4. Standard preset, white balance 5600K. F/20 @ 2 sec, -1 stop exposure compensation. ISO 100, 40mm. 2-stop Singh-Ray Galen Rowell Hard-Edge Graduated Neutral Density Filter,
The first two are shot with my Landscape preset and the next two are shot with my Standard preset. In my opinion, the first two are slightly more red/pink, while the next two are a little more yellow/orange. My preference would be #s 1 and 4 – one in Landscape, the other in Standard. Between #1 and #3, I felt I lost a little pop in #3 (Standard), while between #2 and #4, I think #2 (Landscape) overdid the red tones, but #4 (Standard Roll) kept it right to what I was seeing in the field.
In the end, it is obviously your personal preference and your artistic vision for the image you are capturing – and your choice when you are adjust your camera presets. Note that Galen Rowell Graduated Split Neutral Density Filters were used in all four images to balance light between the sky and the ground.
To capture the image entirely in camera, you not only need to set up your color palette and temperature, but you also need to use the right light-balancing filters. I recommend the Singh-Ray LB Warming Polarizer for use during the day and their Galen Rowell, and Daryl Benson Reverse Graduated Neutral Density Filters to balance the light, especially for sunrise and sunsets. In the lead image of Silver Falls at the start of this post, I used the LB Warming Polarizer to remove distracting reflections from the water and the leaves, which was essential to making the image work.
Here are two images of a sunrise in the Alluvial Fans from Zabriskie Point in Death Valley National Park. The first with no filter, the second with the Singh-Ray grad. The difference is very apparent and really demonstrates why you need to balance light. If I’m using my polarizer during the day, I just hand hold my grad over the polarizer if I need to balance light. During sunrise and sunset, I take off the polarizer and use a filter holder for the grad(s).

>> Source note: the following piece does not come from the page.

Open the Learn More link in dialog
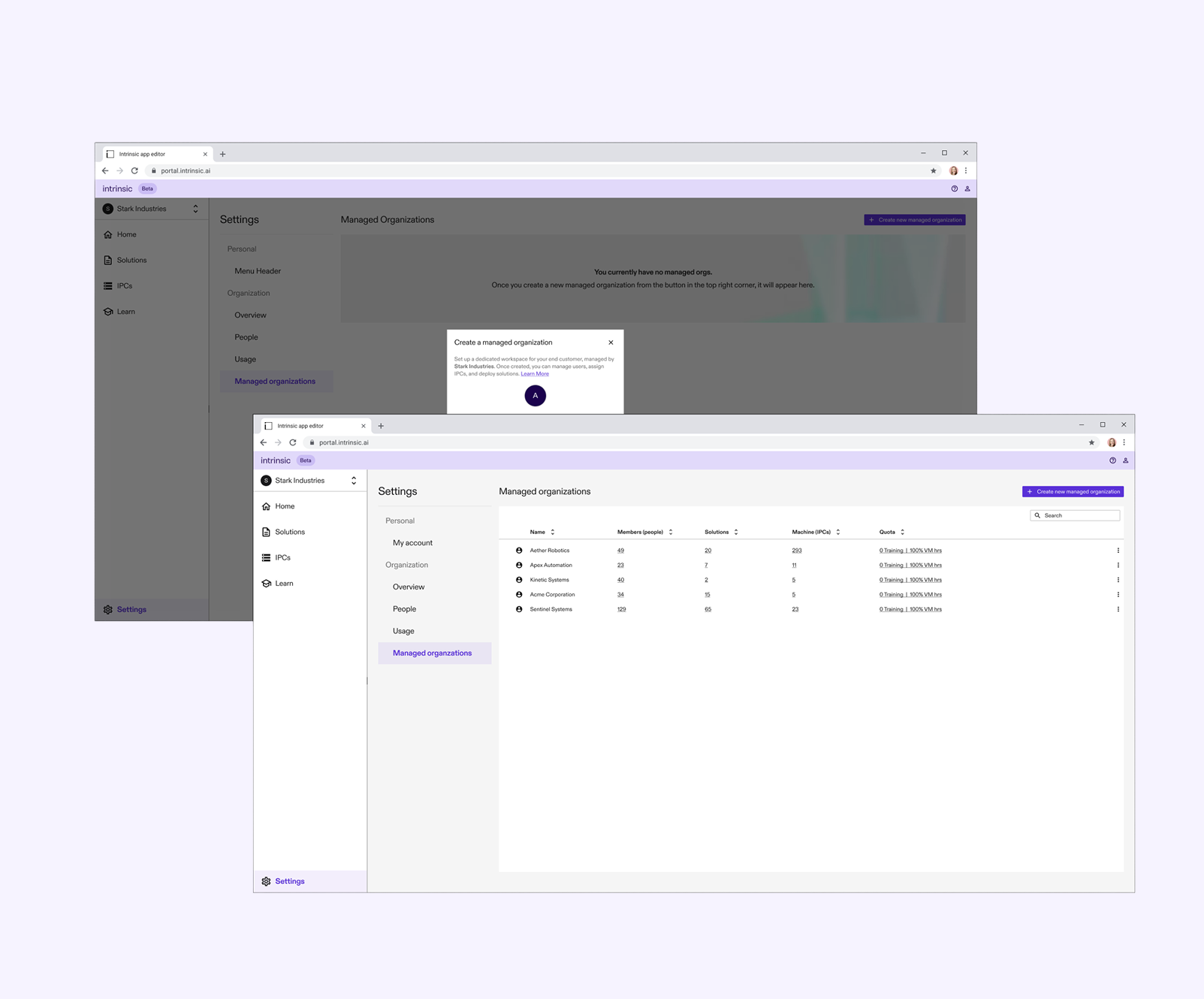 tap(535, 373)
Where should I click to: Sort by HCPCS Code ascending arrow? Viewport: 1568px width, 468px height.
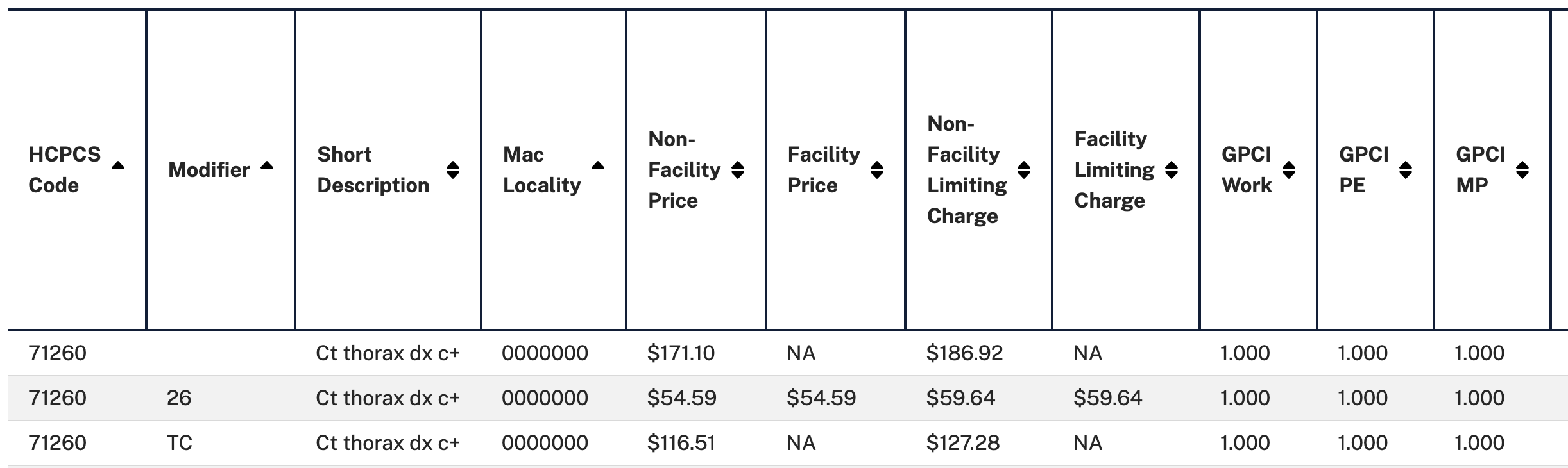tap(118, 165)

No filter. F/20 @ 1/4 sec, -2/3 stop exposure compensation. ISO 100, 30mm. Landscape preset, white balance 5800K.
Singh-Ray 3-stop Galen Rowell Hard-Edge Graduated Neutral Density Filter. F/20 @ .4 sec, -2/3 stop exposure compensation. ISO 100, 30mm. Landscape preset, white balance 5800K.
In general, for landscape images, I use my “old school” film techniques of small apertures like F/18, 20 or 22. I usually set the ISO as low as possible, usually 100, creating the long exposures that I believe help bring in more color. I also typically darken my images with exposure compensation by -1/3 to 1 full stop. This adds more contrast and pop, in my opinion.
I encourage you to give my “All in Camera” technique a try and hope this blog was helpful in helping you do that. Happy Shooting!